When Bad News Becomes Good News
By Bryan Rich

June 5,  5:00 pm EST

It’s jobs week.  We’ll get the May jobs report on Friday.

As we’ve been discussing, the market is on Fed watch, looking for a rate cut from the Fed.  And as the Fed says, they are closely watching the data for signs of deterioration in the economy.

On that note, there are few data points more scrutinized than the jobs data.

This morning we had a glimpse of what the Friday report might look like.  The May ADP jobs report today showed just 27k jobs added.  That was a huge miss.  The expectation was 180k.  The government report due on Friday is expected to show 185k new jobs.  If that number comes in much lower (i.e. slower job creation), is that enough to prompt a June rate cut?

Maybe.

Equally, if not more important to the Fed, is the sharp decline that continues in crude oil.    As I said last week, there are two clear influences on Fed policy over the past few years. Stocks and crude oil.

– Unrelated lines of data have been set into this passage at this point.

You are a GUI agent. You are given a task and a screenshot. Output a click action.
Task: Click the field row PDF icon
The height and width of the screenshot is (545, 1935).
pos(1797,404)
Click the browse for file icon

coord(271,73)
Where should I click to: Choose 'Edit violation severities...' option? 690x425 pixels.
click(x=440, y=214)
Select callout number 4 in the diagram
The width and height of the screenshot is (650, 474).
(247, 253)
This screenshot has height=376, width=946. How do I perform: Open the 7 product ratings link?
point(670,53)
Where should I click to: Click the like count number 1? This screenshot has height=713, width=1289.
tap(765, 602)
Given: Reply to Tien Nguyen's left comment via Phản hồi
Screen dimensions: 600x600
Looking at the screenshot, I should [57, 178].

As for oil prices, the Fed has a history of acting when prices move sharply lower. Low oil prices weigh on inflation, and inflation is already running at very soft levels.

Why is that a bad thing?  Inflation that’s too weak, can threaten deflation.  They have the tools to deal with inflation.  They raise rates.  But the tools are limited to deal with deflation.  They cut rates.  But when rates hit zero, they have to get creative (like QE, negative rates, etc.).  And the consequences of losing the deflation battle are big.  When people hold onto their money thinking things will be cheaper tomorrow than they are today, that mindset can bring the economy to a dead halt. It’s a formula that can become irreversible.

Adding to the deflation threat, there is a global financial stability threat that comes from low oil prices. As we found in 2016, when oil prices crashed, the shale industry is very vulnerable.  Defaults started lining up in the industry, which makes banks vulnerable.  When banks are vulnerable, credit tends to tighten and the financial system can quickly become unstable.

So, what is the magic number for oil?  $50.  A recent Dallas Fed survey has the breakeven level for shale producers at $50.  Crude traded as low as $50.60 today.